** Start of Records **
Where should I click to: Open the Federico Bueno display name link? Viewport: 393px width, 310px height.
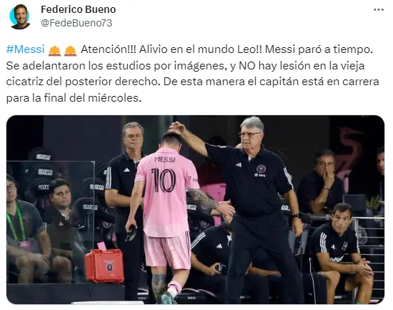78,9
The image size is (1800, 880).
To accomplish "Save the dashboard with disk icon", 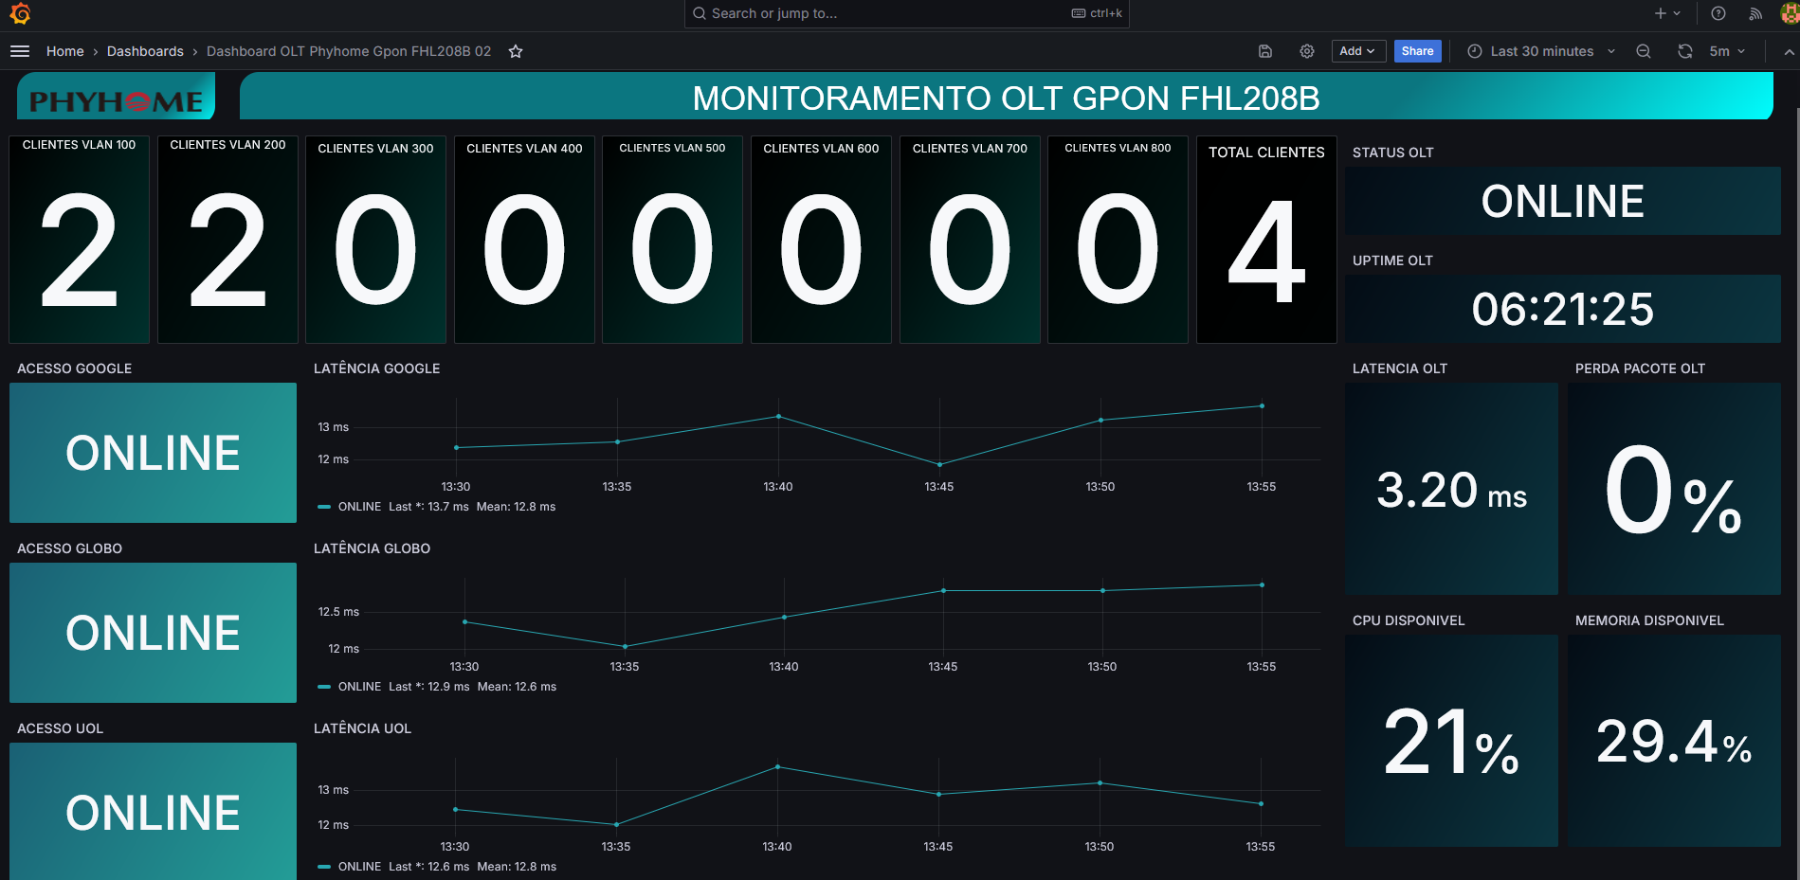I will [x=1265, y=51].
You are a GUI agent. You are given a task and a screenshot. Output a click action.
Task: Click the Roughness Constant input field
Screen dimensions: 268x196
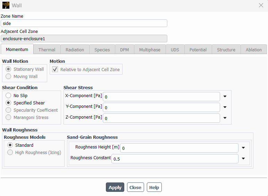point(175,159)
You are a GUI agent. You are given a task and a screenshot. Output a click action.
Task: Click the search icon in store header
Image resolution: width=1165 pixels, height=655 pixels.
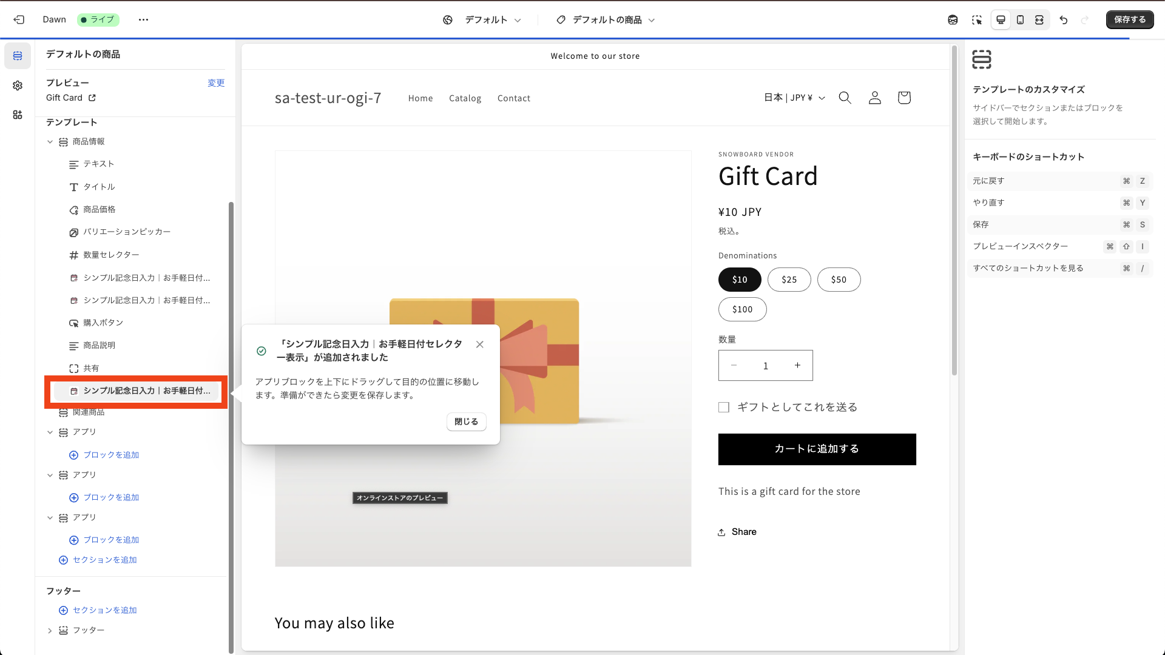pos(845,98)
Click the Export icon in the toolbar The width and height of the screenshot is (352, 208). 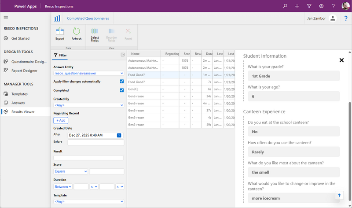pyautogui.click(x=59, y=32)
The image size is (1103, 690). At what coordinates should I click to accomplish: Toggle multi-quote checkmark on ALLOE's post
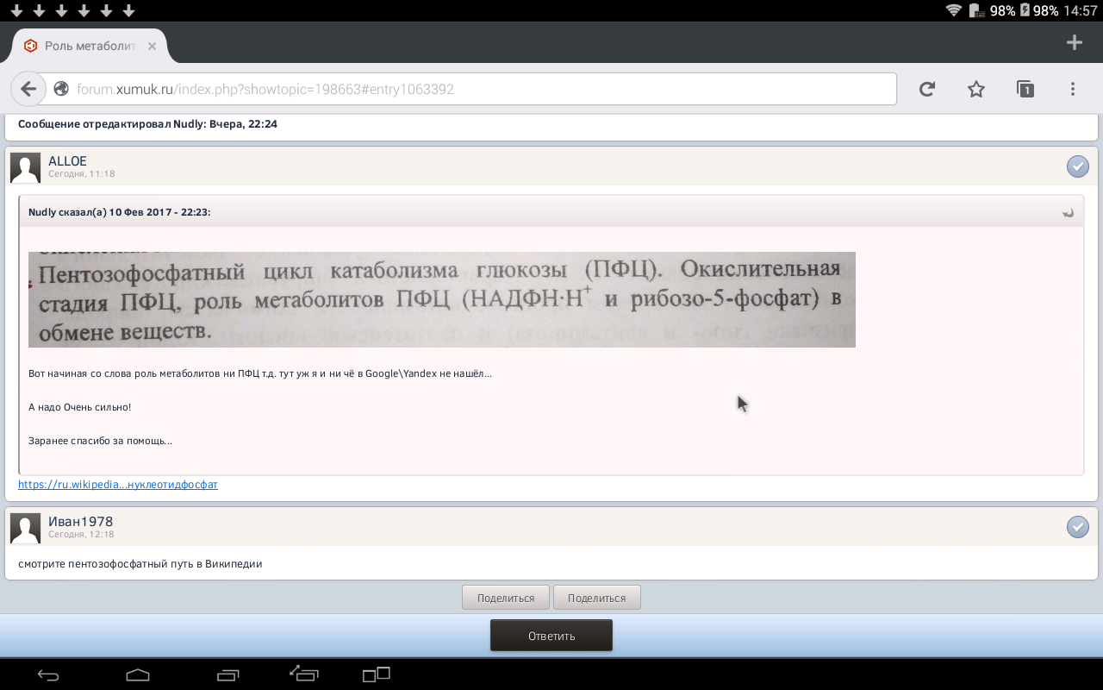(1077, 166)
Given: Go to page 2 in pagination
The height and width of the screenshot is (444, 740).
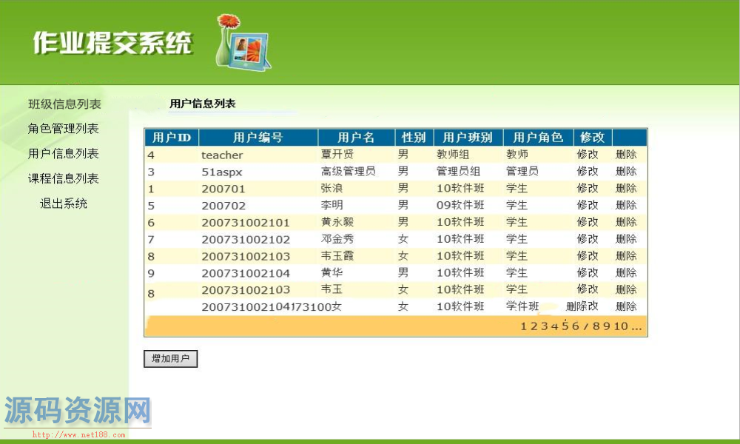Looking at the screenshot, I should pyautogui.click(x=534, y=326).
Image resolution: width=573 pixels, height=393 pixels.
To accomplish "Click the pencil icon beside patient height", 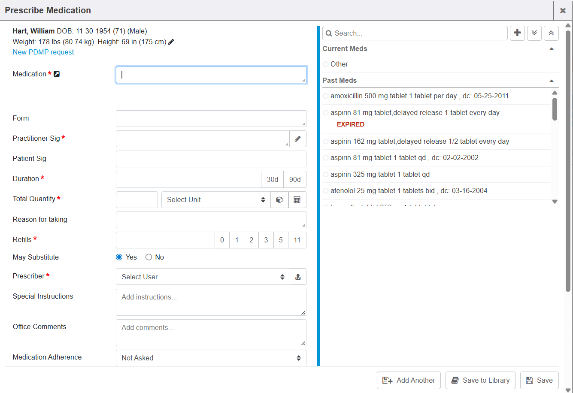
** End of Records **
Convert the lines from the one containing "Given: Go to page 2 in pagination" through the end of the records into a Markdown table with the columns Row and Line, one numbered row per line. Skip blank lines and leave out the pictures.

| Row | Line |
|---|---|
| 1 | Given: Go to page 2 in pagination |
| 2 | The height and width of the screenshot is (444, 740). |
| 3 | Looking at the screenshot, I should pyautogui.click(x=534, y=326). |
| 4 | Image resolution: width=573 pixels, height=393 pixels. |
| 5 | To accomplish "Click the pencil icon beside patient height",  |